Although studies of ILE have been investigated in various countries [4,5,6,7], which socio-ecological factors in various countries affect ILE are unclear [6, 7]. Especially, a retrospective analysis of country-level socio-ecological factors that contribute to ILE could help identify the most important determinants of ILE [3, 8]. With this goal, this study considers how ILE correlates with socio-ecological indicators.
The basic hypothesis of this paper is that as the income level of a country increases, life expectancy increases commensurately [3, 8, 9]. Several studies that estimated ILE for various countries between 2001 and 2012 [4, 6, 7, 10] showed the relationship between black and white populations, social class, indigenous and non-indigenous people, and women and men in terms of ILE. The relationship between income disparity and life expectancy has been reported [9, 11,12,13], as has the effect of educational inequalities on life expectancy [14,15,16,17,18]. Areas that have been less studied include the relationship of ILE with income inequality, education, labor productivity [19, 20], and the number of old age pension recipients [21, 22].

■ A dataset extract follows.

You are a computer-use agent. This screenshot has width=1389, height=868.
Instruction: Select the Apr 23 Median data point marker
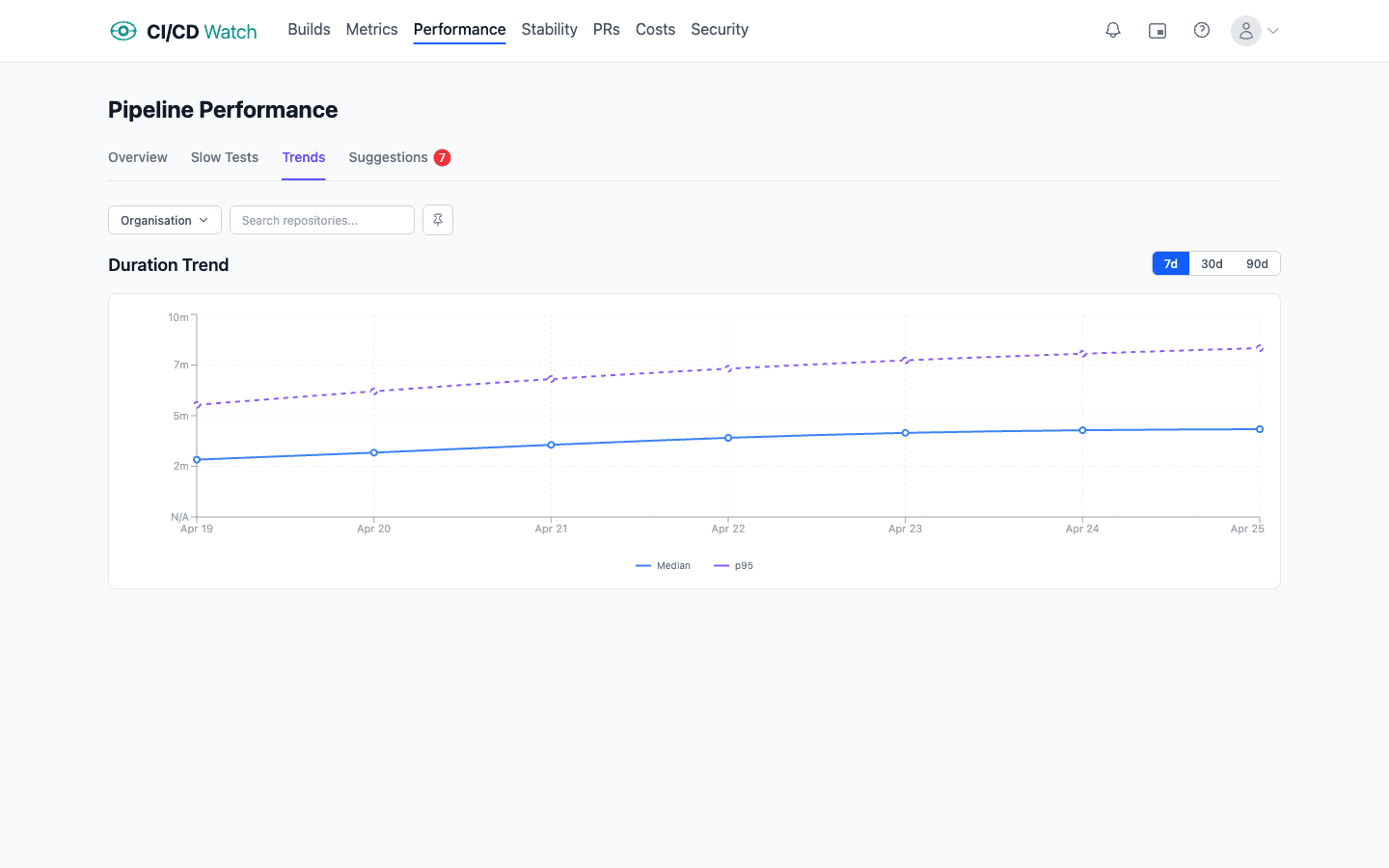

The present study examines the possible associations between ILE and socio-ecological inequality using several indicators: (1) national income inequality on the personal level [3, 8, 13, 23, 24]; (2) education of at least a secondary education by males and females, which is an indicator of the social environment [15, 17, 18]; (3) labor productivity [19] (Cervellati and Sunde 2005); and (4) the number of old age pension recipients [21], which indicates public policy. The authors expect that countries with low-ILE populations will feature combinations with higher level indicators of socio-ecological perspective (national income, secondary educational attainment, labor productivity, and old age pension recipients).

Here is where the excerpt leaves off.